Asesinan a Servando Valenzuela, empresario pesquero de Ensenada
El asesinato de Servando Valenzuela, en un ataque armado a otro empresario pesquero de El Sauzal, marca un capítulo más en la creciente espiral de violencia que azota a Ensenada.
Este caso, el segundo homicidio en contra de un socio de la Cámara Nacional de la Industria Pesquera y Acuícola de Baja California (Canainpesca) en menos de seis meses, pone en evidencia la descomposición social y la negligencia institucional que persisten en la región.

La industria pesquera bajo amenaza
La pesca en Baja California no es solo un motor económico, sino una parte esencial de la identidad cultural de la región. Sin embargo, este sector enfrenta una doble amenaza: la pesca ilegal, que continúa expandiéndose sin control, y la creciente inseguridad que convierte a sus empresarios en blanco de la delincuencia.
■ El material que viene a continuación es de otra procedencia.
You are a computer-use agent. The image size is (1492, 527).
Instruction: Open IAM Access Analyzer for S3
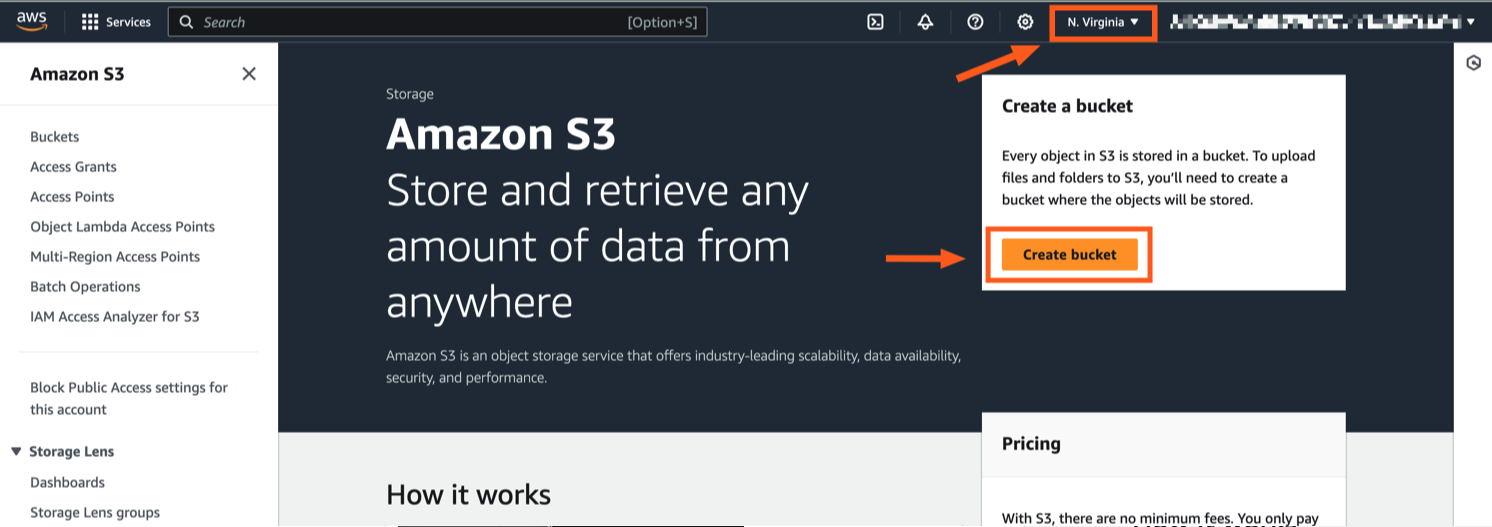115,317
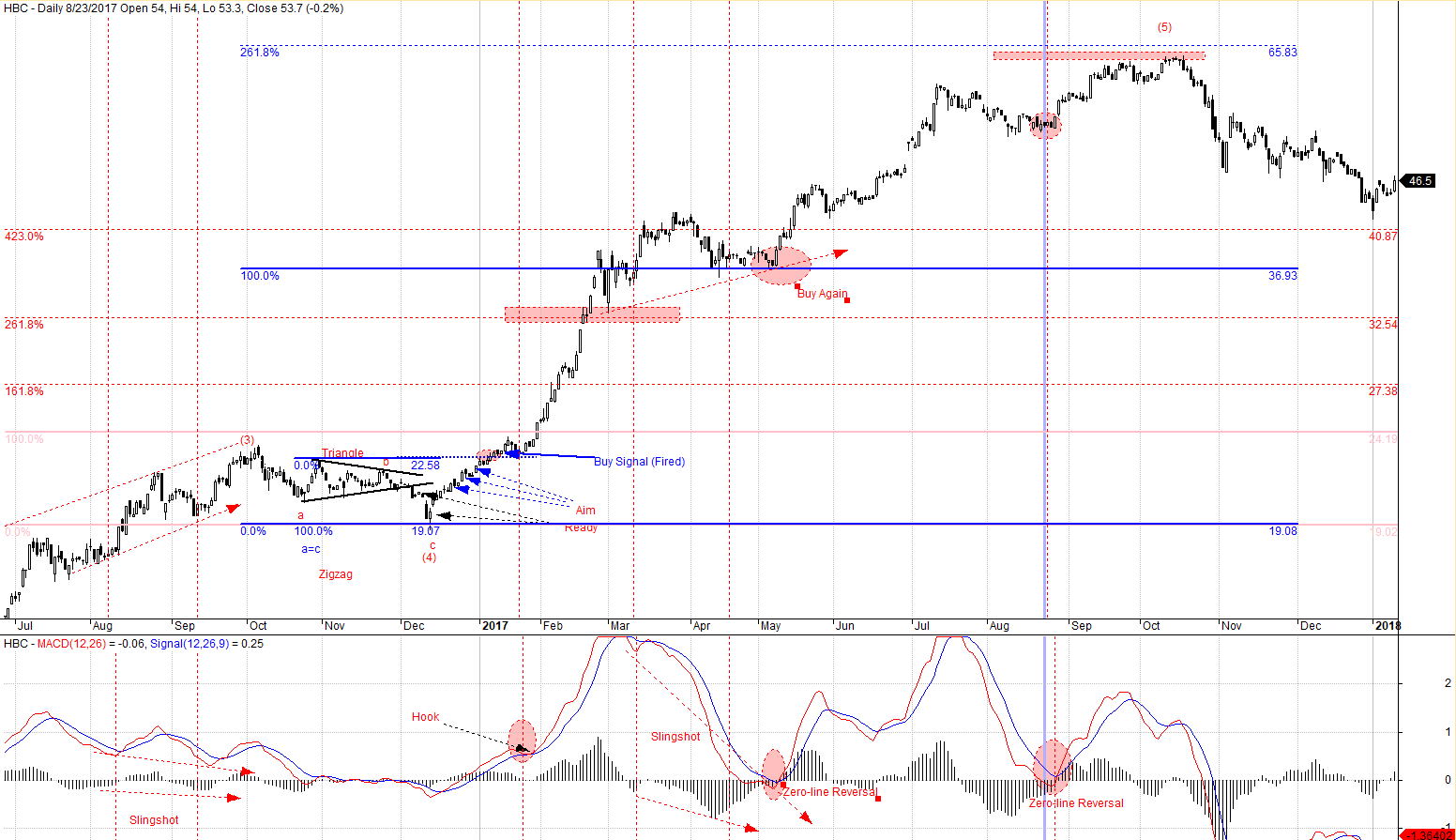
Task: Select the "2017" year marker on time axis
Action: (x=494, y=626)
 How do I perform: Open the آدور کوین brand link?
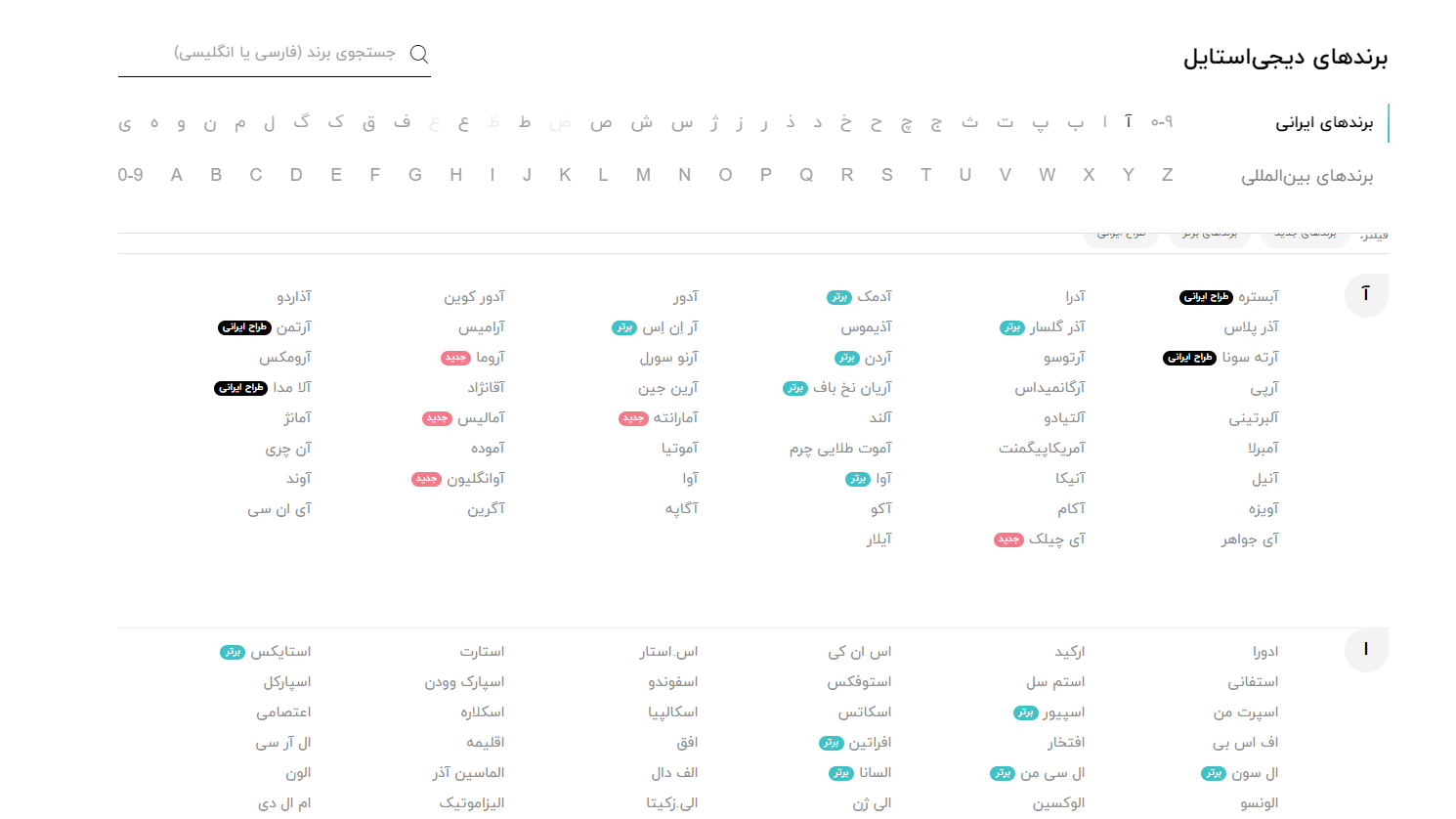[474, 296]
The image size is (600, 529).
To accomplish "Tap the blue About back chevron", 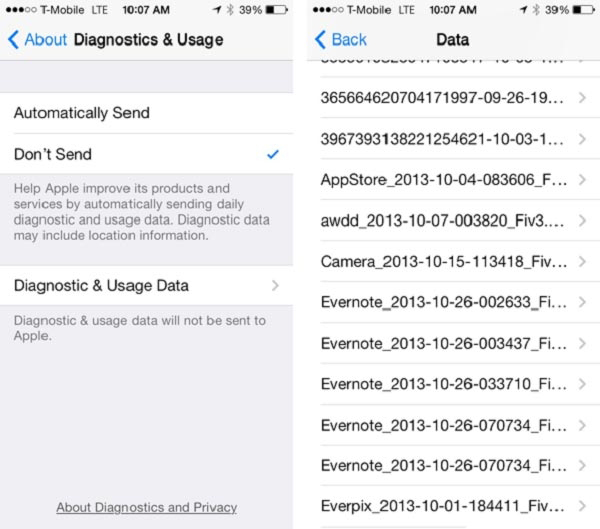I will click(x=13, y=40).
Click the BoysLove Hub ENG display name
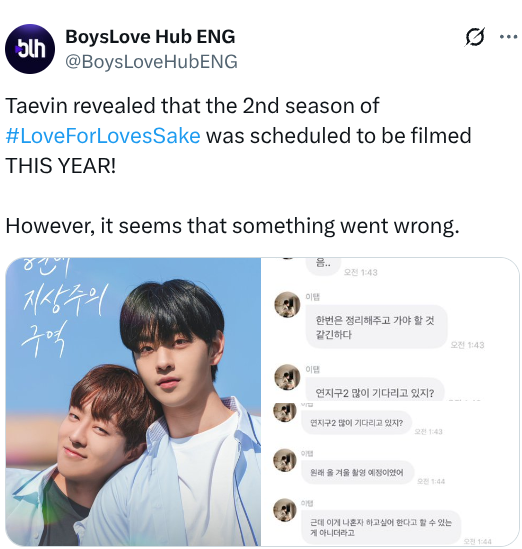Screen dimensions: 522x549 pyautogui.click(x=150, y=36)
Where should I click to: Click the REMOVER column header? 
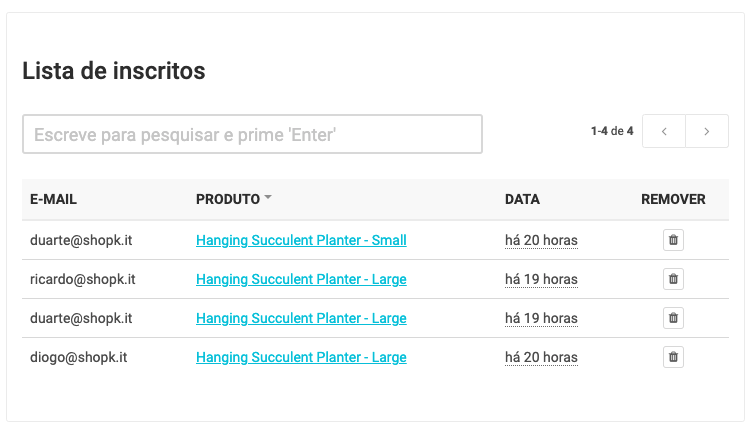click(x=673, y=199)
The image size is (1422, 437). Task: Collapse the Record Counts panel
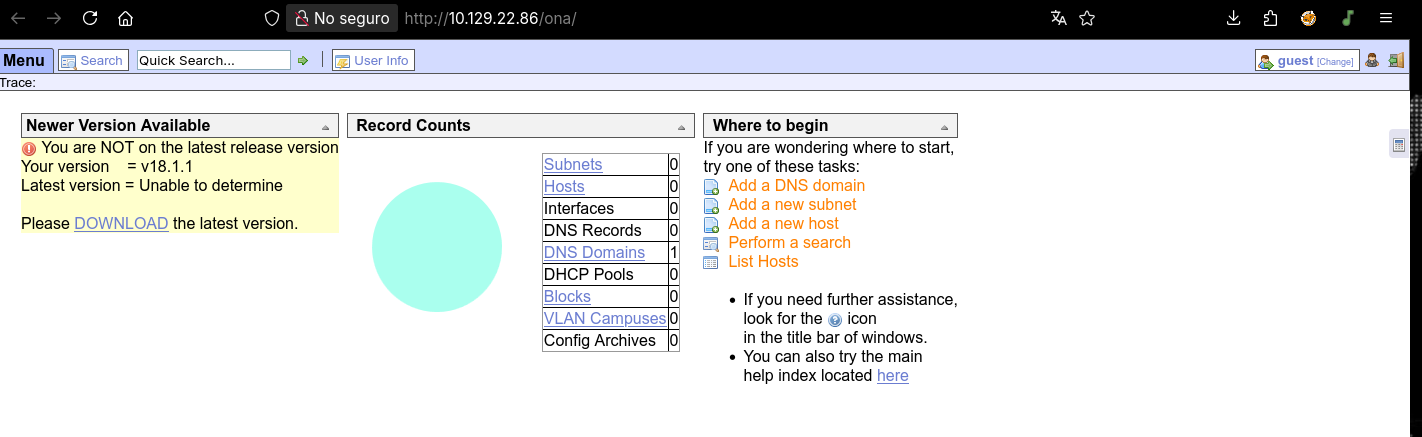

El caso de Valenzuela no puede entenderse de manera aislada. En julio, Minerva Pérez Castro, presidenta de Canainpesca, fue asesinada afuera de su empresa tras denunciar públicamente las redes de pesca ilegal que operan en la zona. Hasta la fecha, ese caso sigue sin resolverse, al igual que tantos otros en una lista interminable de crímenes que la Fiscalía General del Estado (FGE) no ha podido esclarecer.
Es imposible ignorar el contexto en el que estos asesinatos han ocurrido. La pesca ilegal no solo representa una amenaza económica, sino que también está vinculada con redes de corrupción y crimen organizado. Las denuncias de empresarios como Minerva Pérez Castro apuntaban a un problema más profundo.
En el asesinato de Valenzuela, como en tantos otros, el patrón es el mismo: una escena del crimen acordonada, el despliegue simbólico del Ejército, y la promesa de “investigaciones correspondientes” que rara vez producen resultados. La comunidad empresarial ha exigido justicia y acciones contundentes, pero sus voces parecen perderse en el vacío institucional.
¿Hacia dónde vamos?
El asesinato de otro empresario pesquero en El Sauzal no es solo una tragedia individual; es un síntoma de un problema mayor.
Baja California se encuentra en una encrucijada donde el crecimiento económico, representado por sectores como la pesca, choca con la corrupción, la violencia y la impunidad.
Es hora de que las autoridades locales, estatales y federales tomen en serio su responsabilidad. La protección de los ciudadanos y sus industrias no es opcional, es fundamental para garantizar un futuro sostenible en la región.
Los empresarios de Canainpesca han demostrado ser valientes y comprometidos al no dejarse amedrentar por las amenazas que se ciernen sobre su sector. Ahora, les corresponde a las autoridades demostrar que son igualmente valientes y comprometidas para enfrentar a los verdaderos enemigos de Baja California: la violencia, la corrupción y la impunidad.